The following diagram shows the tasks (in blue) and artifacts (in green) associated with each stage of the lifecycle (on the horizontal axis) for these roles (on the vertical axis).
Standardized project structure
Your team can use the Azure infrastructure to organize your data science assets.
Azure Machine Learning supports the open-source MLflow. We recommend using MLflow for data science and AI project management. MLflow is designed to manage the complete machine learning lifecycle. It trains and serves models on different platforms, so you can use a consistent set of tools regardless of where your experiments run. You can use MLflow locally on your computer, on a remote compute target, on a virtual machine, or on a Machine Learning compute instance.

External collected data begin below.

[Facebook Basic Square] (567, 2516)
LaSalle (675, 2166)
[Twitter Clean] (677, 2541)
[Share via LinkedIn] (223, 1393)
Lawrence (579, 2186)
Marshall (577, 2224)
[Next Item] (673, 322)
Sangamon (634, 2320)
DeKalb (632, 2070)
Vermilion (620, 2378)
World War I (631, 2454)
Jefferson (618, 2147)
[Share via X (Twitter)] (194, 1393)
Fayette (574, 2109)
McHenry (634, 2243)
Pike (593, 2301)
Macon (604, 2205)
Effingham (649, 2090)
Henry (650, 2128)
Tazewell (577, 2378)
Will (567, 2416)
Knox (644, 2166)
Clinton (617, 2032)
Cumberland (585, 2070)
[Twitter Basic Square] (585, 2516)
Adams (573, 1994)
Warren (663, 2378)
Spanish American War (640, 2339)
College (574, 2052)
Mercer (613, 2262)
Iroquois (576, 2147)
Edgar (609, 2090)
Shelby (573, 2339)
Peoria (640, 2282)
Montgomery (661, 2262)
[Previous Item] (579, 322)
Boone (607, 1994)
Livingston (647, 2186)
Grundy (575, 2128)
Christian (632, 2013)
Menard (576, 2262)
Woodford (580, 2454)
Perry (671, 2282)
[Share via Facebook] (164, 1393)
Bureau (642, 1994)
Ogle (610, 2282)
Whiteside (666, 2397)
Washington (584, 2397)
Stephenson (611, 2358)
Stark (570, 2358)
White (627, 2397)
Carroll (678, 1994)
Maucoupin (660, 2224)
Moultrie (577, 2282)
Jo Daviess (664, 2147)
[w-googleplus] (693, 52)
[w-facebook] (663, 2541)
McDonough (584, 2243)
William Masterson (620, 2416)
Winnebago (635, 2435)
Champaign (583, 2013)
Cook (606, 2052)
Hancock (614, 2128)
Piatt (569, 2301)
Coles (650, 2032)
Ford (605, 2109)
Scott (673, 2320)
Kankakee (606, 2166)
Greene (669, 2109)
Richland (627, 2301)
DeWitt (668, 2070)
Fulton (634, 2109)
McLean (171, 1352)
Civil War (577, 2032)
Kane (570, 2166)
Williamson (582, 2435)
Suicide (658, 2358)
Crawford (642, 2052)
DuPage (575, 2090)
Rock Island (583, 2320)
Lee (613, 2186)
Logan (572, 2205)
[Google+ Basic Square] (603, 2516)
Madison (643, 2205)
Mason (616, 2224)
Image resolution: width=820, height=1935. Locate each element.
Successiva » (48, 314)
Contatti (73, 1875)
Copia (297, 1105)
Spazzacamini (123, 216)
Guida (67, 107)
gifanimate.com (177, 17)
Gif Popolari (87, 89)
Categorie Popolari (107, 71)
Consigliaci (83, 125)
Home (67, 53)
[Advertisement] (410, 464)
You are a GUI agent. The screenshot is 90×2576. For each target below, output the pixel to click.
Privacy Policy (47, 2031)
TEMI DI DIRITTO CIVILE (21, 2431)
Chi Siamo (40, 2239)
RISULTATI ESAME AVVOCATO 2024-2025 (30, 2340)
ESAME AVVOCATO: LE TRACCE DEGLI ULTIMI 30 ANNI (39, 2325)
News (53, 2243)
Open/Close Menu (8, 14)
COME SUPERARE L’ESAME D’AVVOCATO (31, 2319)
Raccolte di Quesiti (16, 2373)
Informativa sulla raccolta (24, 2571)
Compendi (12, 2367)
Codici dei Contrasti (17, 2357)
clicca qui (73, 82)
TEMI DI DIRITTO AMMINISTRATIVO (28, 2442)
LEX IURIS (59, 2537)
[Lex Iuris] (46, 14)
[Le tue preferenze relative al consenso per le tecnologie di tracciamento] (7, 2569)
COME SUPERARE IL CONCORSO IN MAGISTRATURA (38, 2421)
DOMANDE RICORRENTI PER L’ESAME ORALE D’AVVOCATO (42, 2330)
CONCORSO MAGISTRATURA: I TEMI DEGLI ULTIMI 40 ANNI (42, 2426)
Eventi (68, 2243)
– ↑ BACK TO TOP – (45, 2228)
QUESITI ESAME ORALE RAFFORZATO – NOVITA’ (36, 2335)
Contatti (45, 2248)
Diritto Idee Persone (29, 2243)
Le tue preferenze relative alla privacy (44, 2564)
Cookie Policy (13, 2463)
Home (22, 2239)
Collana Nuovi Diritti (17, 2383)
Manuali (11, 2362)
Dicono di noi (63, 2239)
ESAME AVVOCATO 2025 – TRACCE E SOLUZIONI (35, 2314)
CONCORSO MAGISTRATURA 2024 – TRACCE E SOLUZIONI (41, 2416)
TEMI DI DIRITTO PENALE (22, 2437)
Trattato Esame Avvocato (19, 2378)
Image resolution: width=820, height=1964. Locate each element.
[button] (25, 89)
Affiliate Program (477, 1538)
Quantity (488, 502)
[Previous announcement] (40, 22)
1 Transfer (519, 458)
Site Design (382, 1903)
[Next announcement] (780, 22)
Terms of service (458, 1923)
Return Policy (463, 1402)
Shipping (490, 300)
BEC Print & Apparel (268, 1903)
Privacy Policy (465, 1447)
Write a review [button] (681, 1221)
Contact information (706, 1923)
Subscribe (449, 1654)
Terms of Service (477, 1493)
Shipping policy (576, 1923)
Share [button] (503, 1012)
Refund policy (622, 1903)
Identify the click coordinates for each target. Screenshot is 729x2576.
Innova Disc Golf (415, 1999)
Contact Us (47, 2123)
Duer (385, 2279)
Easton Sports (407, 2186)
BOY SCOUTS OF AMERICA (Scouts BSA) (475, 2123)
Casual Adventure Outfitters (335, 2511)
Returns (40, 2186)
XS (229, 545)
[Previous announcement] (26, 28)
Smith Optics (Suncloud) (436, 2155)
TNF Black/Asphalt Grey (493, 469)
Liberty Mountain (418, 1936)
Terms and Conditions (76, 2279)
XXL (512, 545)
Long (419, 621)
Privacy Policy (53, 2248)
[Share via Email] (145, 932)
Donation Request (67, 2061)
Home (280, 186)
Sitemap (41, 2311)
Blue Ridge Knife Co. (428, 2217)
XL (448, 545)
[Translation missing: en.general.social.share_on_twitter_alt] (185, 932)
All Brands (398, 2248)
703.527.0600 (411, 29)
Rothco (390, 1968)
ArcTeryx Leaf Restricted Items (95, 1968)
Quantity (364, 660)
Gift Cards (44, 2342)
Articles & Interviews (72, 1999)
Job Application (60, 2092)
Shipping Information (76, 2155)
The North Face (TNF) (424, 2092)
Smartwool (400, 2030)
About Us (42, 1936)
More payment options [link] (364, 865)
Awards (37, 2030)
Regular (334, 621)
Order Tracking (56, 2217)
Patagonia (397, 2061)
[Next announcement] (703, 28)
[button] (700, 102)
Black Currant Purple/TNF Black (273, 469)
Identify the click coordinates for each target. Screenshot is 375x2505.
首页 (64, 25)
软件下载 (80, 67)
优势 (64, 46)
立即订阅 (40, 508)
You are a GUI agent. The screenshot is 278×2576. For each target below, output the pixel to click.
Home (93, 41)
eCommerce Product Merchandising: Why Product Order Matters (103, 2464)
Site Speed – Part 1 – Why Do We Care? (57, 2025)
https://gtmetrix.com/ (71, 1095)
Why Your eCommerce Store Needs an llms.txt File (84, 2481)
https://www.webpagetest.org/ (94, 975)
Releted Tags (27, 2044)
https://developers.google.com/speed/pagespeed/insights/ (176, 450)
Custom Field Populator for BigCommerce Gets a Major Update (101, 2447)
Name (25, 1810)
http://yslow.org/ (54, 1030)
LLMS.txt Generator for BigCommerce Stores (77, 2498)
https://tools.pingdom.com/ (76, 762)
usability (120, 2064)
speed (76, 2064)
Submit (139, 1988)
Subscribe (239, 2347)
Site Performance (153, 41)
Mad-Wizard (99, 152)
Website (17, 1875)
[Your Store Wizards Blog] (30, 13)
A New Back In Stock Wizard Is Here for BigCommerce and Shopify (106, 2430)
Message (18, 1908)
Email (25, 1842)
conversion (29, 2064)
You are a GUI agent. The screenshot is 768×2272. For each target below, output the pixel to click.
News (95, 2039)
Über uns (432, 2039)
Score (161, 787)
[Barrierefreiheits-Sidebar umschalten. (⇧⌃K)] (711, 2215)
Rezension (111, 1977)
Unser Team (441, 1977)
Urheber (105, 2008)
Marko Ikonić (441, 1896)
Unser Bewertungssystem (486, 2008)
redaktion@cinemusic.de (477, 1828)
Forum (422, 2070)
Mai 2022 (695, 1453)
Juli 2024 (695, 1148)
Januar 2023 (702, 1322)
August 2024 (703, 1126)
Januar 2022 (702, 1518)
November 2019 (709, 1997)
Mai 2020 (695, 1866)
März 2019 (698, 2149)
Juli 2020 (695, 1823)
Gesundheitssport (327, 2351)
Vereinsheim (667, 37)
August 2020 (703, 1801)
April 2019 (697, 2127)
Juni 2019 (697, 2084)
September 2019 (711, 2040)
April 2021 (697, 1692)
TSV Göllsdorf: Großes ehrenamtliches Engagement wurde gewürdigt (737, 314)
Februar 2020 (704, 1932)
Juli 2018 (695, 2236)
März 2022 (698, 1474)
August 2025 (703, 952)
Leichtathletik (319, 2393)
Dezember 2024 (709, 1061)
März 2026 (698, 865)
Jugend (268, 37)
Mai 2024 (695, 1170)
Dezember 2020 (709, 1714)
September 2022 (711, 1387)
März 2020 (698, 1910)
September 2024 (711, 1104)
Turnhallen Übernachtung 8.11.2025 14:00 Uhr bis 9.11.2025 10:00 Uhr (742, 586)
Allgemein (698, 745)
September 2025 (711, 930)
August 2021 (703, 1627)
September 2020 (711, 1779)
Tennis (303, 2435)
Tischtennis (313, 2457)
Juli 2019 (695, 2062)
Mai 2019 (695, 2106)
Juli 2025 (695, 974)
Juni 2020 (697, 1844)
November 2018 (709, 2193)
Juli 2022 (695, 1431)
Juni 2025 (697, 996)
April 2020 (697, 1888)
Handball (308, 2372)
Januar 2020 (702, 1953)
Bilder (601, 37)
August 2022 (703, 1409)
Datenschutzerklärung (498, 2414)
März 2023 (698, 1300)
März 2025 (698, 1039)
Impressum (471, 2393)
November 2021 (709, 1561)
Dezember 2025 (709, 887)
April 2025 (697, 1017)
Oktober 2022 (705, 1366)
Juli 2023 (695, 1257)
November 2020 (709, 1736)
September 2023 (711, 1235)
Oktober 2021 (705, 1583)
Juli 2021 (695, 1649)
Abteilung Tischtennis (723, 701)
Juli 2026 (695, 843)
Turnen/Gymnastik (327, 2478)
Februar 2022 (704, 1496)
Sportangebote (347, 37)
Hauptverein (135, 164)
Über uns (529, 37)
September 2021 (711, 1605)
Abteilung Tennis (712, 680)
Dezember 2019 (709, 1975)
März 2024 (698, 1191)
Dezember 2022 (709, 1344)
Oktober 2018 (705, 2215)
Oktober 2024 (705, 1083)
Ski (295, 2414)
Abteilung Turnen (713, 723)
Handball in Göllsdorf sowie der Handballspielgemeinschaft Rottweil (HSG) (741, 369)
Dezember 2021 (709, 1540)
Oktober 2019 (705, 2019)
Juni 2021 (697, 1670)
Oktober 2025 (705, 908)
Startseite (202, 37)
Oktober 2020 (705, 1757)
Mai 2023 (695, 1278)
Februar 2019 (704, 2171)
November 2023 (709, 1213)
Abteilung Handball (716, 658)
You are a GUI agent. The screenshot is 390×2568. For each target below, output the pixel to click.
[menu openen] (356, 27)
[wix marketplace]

MLflow consists of several key functionalities:
Track experiments: With MLflow, you can keep track of experiments, including parameters, code versions, metrics, and output files. This feature helps you compare different runs and manage the experimentation process efficiently.
Package code: It offers a standardized format for packaging machine learning code, which includes dependencies and configurations. This packaging makes it easier to reproduce runs and share code with others.
Manage models: MLflow provides functionalities for managing and versioning models. It supports various machine learning frameworks, so you can store, version, and serve models.
Serve and deploy models: MLflow integrates model serving and deployment capabilities, so you can easily deploy models in diverse environments.
Register models: You can manage the lifecycle of a model, including versioning, stage transitions, and annotations. MLflow is useful for maintaining a centralized model store in a collaborative environment.
Use an API and UI: Inside Azure, MLflow is bundled within the Machine Learning API version 2, so you can interact with the system programmatically. You can use the Azure portal to interact with a UI.
MLflow aims to simplify and standardize the process of machine learning development, from experimentation to deployment.
Machine Learning integrates with Git repositories, so you can use Git-compatible services: GitHub, GitLab, Bitbucket, Azure DevOps, or another Git-compatible service. In addition to the assets already tracked in Machine Learning, your team can develop their own taxonomy within their Git-compatible service to store other project information, such as:
- Project, for example the final project report
- Data report, for example the data dictionary or data quality reports
- Model, for example model reports
- Data preparation
- Model development
- Operationalization, including security and compliance
Infrastructure and resources
The TDSP provides recommendations for managing shared analytics and storage infrastructure such as:
- Cloud file systems for storing datasets
- Big data clusters, for example SQL or Spark
- Machine learning services
You can place the analytics and storage infrastructure, where raw and processed datasets are stored, in the cloud or on-premises. This infrastructure enables reproducible analysis. It also prevents duplication, which can lead to inconsistencies and unnecessary infrastructure costs. The infrastructure has tools to provision the shared resources, track them, and allow each team member to connect to those resources securely. It's also a good practice to have project members create a consistent compute environment. Various team members can then replicate and validate experiments.
Here's an example of a team working on multiple projects and sharing various cloud analytics infrastructure components:
Tools and utilities
In most organizations, it's challenging to introduce processes. The infrastructure provides tools to implement the TDSP and lifecycle help lower the barriers to and increase the consistency of their adoption.
With Machine Learning, data scientists can apply open-source tooling as part of the data science pipeline or workflow. Within Machine Learning, Microsoft promotes responsible AI tools, which helps achieve Microsoft's Responsible AI Standard.
TDSP is a well-established methodology used across Microsoft engagements, and therefore has been documented and studied in peer-reviewed literature. These citations provide an opportunity to investigate TDSP features and applications. See the lifecycle overview page for a list of citations.